WORK INSTRUCTIONS -
Below are records; count how many of their lines contain the word "agent" and give the number alone.

GIVEN DATA -
*-*-*

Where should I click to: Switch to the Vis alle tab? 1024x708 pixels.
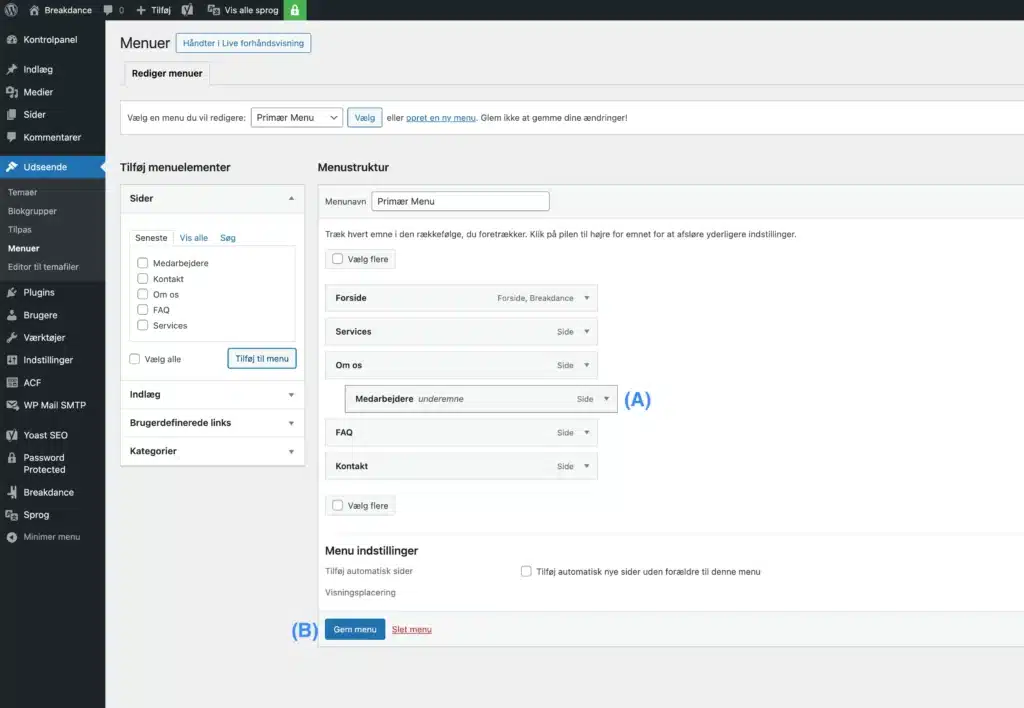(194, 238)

*-*-*

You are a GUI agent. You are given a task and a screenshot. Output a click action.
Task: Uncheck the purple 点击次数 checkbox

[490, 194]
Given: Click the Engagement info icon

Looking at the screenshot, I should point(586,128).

*-*-*

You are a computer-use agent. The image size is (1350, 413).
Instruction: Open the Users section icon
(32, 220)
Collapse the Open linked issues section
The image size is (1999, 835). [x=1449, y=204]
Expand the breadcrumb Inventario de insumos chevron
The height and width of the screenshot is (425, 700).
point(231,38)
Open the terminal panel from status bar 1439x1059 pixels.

*-*-*

REPLY -
2